Avec des personnages marquants et une mélodie rythmée, la campagne « Dumb Ways to Die » de Metro Trains Melbourne (MTM) cherche à encourager le public à adopter des comportements plus responsables autour des trains. Nous verrons ici comment la campagne a touché plusieurs publics différents mais aussi et surtout si ce cas peut vraiment être pris en compte comme un exemple de communication d’intérêt général. 

Dumb Way to Die : Une campagne pas comme les autres 

En 2012, MTM, la compagnie ferroviaire de la région Melbournoise en Australie a décidé de créer une campagne visant à réduire les accidents liés aux trains, en déviant des pratiques habituelles en ce qui concerne les messages de sécurité. Cette campagne se présente sous la forme d’une vidéo montrant des personnages colorés adoptant des comportements dangereux (comme provoquer un ours, manger de la nourriture périmée ou encore mettre une fourchette dans un toaster) qui entraînent leur mort. Ces décès sont systématiquement qualifiés de stupides (« dumb »). Les accidents liés aux trains, comme se tenir trop près des rails, sont quant à eux qualifiés de « dumbest ways to die. » La vidéo est accompagnée d’une chanson, dont les paroles détaillent ces accidents facilement évitables. 

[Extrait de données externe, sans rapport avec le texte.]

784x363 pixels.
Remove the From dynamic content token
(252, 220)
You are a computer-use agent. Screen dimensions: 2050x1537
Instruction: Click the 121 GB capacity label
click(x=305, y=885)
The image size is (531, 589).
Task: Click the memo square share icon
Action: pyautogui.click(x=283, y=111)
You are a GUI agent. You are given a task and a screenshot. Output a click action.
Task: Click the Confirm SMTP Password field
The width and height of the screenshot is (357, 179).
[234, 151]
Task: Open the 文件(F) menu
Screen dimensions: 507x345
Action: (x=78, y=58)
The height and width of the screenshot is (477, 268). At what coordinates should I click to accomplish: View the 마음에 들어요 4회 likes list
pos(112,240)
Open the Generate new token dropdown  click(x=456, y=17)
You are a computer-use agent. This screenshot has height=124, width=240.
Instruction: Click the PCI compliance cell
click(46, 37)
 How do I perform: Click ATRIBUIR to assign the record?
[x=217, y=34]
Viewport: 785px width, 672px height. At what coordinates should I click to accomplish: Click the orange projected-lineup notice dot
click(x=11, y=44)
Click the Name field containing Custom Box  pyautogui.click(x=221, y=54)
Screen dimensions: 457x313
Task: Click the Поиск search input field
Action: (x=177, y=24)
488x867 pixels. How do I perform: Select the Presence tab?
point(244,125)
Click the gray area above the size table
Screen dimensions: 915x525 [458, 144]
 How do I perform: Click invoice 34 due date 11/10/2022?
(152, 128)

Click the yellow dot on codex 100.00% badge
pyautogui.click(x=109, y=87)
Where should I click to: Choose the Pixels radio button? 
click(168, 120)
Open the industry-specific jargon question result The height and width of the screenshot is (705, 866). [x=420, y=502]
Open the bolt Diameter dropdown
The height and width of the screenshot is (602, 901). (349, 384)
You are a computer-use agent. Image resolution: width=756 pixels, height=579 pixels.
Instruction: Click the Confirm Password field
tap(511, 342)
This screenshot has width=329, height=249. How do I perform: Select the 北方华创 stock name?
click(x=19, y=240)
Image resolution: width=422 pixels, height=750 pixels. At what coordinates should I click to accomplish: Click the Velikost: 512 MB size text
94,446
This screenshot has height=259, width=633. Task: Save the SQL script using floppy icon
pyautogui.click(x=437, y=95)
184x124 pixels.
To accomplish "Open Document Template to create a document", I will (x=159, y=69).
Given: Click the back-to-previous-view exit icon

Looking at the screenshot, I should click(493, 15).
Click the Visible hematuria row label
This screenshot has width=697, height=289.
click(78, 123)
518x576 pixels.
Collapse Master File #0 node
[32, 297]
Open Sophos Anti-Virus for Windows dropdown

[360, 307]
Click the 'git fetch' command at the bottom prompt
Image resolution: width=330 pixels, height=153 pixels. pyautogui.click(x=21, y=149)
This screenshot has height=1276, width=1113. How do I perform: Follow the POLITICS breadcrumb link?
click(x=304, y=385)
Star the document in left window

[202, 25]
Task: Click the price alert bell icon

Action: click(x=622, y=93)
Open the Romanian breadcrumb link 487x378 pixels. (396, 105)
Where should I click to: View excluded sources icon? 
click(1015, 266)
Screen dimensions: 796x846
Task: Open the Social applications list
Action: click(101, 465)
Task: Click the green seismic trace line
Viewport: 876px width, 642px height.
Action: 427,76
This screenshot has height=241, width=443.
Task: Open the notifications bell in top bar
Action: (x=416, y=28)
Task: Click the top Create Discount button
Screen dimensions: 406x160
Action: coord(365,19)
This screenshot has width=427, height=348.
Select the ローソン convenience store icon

L’approche inhabituelle permet d’interpeler un large public, qui est habitué à des messages de prévention standards.  En effet, au lieu d’effrayer ou d’offrir un message moralisateur, les créateurs de la campagne se sont focalisés sur une approche marketing « pull », où le contenu lui-même attire et retient le public : « McCann [l’agence qui a créé la campagne] realised that it would’ve been useless to create another standard, fear-mongering rail safety advertising campaign. Forced to tear up the regular playbook, the campaign instead focused on challenging the younger demographic’s feeling of ‘invincibility’ around trains. » [1] 

Avec cette première idée en tête, McCann a ajouté les objectifs suivants pour cette campagne : 

  1. « Increase public awareness and engagement with rail safety. 
  1. Generate PR, buzz and sharing around our message about rail safety. 
  1. Invite a commitment to be safe (we a drew a line in the sand and looked to get 10,000 local pledges on our website) in a 12-month period. 
  1. See a reduction of near misses and accidents at level crossings and station platforms over 12 months by 10 per cent. »[2] 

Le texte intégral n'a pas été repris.